Avec Le Déporté, Siodmak mêle film noir et néoréalisme dans une œuvre hybride surprenante. En quittant les studios pour les rues italiennes, il déplace ses obsessions vers un décor plus brut, mais tout aussi chargé de tensions. Moins une rupture qu’un glissement, ce film de transition révèle un cinéaste capable d’adapter ses codes à un monde en reconstruction.
Image
La copie proposée sur ce bluray s’en sort avec les honneurs. Le noir et blanc est joliment restitué, avec des contrastes solides et un grain respecté, sans excès. L’image tient bien la route, malgré la présence régulière de petits défauts d’époque : points blancs, griffures et autres artefacts liés à l’usure du temps. Rien d’anormal pour une série B de ce calibre, et surtout rien qui ne vienne entacher sérieusement le confort de visionnage. L’ensemble reste stable, lisible, et fidèle à l’ambiance d’origine du film.
Son
Pas de version française ici, uniquement la version originale en anglais, présentée en DTS-HD Master Audio 2.0 mono.
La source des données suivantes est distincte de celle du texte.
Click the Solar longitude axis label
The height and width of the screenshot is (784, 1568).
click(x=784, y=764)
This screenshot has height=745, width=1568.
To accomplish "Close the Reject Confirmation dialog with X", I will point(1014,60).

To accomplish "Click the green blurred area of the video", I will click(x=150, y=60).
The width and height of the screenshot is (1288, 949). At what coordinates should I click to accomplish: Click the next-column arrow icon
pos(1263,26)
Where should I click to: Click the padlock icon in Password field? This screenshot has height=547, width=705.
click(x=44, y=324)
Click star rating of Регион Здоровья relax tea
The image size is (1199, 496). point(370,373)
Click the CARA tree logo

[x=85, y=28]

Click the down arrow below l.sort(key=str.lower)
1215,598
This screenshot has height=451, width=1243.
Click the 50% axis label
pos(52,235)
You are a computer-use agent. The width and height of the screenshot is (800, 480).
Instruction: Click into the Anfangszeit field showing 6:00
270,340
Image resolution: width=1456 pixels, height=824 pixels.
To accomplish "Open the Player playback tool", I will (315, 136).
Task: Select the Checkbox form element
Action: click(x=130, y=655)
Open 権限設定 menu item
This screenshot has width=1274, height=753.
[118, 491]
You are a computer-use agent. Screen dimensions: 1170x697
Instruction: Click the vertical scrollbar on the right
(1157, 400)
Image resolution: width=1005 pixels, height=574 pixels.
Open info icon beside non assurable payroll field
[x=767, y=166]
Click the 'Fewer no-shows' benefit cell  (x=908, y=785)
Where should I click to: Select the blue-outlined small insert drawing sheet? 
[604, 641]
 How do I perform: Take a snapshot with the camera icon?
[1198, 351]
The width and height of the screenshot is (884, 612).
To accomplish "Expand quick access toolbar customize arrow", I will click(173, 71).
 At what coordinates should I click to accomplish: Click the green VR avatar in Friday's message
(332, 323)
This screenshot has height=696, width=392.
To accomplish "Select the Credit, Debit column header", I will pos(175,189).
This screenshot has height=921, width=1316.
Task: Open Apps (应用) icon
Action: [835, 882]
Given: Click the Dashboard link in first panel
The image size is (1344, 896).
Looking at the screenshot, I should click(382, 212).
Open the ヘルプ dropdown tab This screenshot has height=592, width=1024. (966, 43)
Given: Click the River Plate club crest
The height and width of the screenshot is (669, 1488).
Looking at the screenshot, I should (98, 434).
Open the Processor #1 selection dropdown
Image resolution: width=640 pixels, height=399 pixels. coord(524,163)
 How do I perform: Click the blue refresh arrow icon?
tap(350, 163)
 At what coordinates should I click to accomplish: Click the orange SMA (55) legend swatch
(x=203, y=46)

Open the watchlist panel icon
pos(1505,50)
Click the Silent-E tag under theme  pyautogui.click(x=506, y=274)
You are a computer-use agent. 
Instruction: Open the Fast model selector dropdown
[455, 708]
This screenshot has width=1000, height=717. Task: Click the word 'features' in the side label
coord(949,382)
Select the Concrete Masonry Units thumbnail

Le rendu est clair et stable, sans souffle excessif ni saturation. Les dialogues restent parfaitement audibles tout au long du film, avec une piste sonore modeste mais efficace, fidèle aux standards techniques de l’époque. Une restauration sobre mais suffisante pour garantir le confort d’écoute.
Interactivité
Le disque édité par Éléphant Films ne se distingue pas par la quantité des suppléments, mais il mise sur la qualité avec une précieuse présentation signée Jean-Pierre Dionnet. Dans une posture qui rappelle immédiatement les introductions de Cinéma de quartier — debout, droit comme un “I”, face caméra, devant un fond uni — l’infatigable passeur de cinéma déroule son érudition avec enthousiasme. Il y mêle contexte historique, anecdotes de production et digressions passionnées, comme à son habitude. Une vingtaine de minutes éclairantes, parfaites pour (re)découvrir Le Déporté sous un angle aussi personnel que documenté.
Liste des bonus
Le film par Jean-Pierre Dionnet (2025, Elephant Films, 19’31”), Bandes-annonces de la collection.